[START]

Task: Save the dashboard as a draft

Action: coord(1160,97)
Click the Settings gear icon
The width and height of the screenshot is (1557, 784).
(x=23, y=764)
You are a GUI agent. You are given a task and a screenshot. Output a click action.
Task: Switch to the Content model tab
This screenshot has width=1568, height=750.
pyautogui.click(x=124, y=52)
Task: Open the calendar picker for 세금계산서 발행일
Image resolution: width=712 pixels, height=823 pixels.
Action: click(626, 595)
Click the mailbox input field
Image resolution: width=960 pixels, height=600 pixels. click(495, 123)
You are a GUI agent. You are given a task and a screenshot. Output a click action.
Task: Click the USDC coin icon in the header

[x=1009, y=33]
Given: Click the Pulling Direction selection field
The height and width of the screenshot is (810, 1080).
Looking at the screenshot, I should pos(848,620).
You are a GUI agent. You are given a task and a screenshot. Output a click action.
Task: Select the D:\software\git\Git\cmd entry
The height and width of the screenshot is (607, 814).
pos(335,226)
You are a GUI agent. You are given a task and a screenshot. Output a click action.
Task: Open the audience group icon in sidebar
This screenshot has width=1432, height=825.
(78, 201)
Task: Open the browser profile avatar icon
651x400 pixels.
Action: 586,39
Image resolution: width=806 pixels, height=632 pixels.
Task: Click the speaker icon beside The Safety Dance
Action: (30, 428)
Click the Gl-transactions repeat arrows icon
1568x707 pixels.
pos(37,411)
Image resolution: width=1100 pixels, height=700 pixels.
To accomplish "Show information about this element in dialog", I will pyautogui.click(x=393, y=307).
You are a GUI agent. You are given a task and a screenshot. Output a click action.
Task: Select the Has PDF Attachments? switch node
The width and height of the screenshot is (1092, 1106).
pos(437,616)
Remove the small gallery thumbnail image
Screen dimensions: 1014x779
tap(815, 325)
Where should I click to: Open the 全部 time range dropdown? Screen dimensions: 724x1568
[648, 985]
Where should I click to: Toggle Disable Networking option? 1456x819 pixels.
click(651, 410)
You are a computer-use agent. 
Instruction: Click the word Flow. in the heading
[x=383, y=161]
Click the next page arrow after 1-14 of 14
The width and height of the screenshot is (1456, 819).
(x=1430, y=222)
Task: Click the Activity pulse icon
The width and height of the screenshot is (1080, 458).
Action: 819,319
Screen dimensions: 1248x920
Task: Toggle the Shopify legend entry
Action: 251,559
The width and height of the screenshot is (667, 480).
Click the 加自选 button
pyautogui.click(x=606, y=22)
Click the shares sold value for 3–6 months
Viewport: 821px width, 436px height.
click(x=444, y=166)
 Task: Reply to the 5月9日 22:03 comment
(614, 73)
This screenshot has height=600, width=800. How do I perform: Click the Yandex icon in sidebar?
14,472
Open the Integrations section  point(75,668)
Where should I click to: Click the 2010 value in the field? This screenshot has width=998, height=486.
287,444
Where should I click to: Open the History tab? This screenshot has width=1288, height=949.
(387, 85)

[END]

--- YOUR INSTRUCTIONS ---
Rescale the data between the line holding "Where should I click to: Click" and the end of the data, inclusive. Write those lines out again, requests included, and multiply every coordinate in the answers by 1.9, rounding to whole numbers with halves rounded up.

--- CORRECT OUTPUT ---
Where should I click to: Click the 2010 value in the field? This screenshot has width=998, height=486.
545,844
Where should I click to: Open the History tab? This screenshot has width=1288, height=949.
(735, 162)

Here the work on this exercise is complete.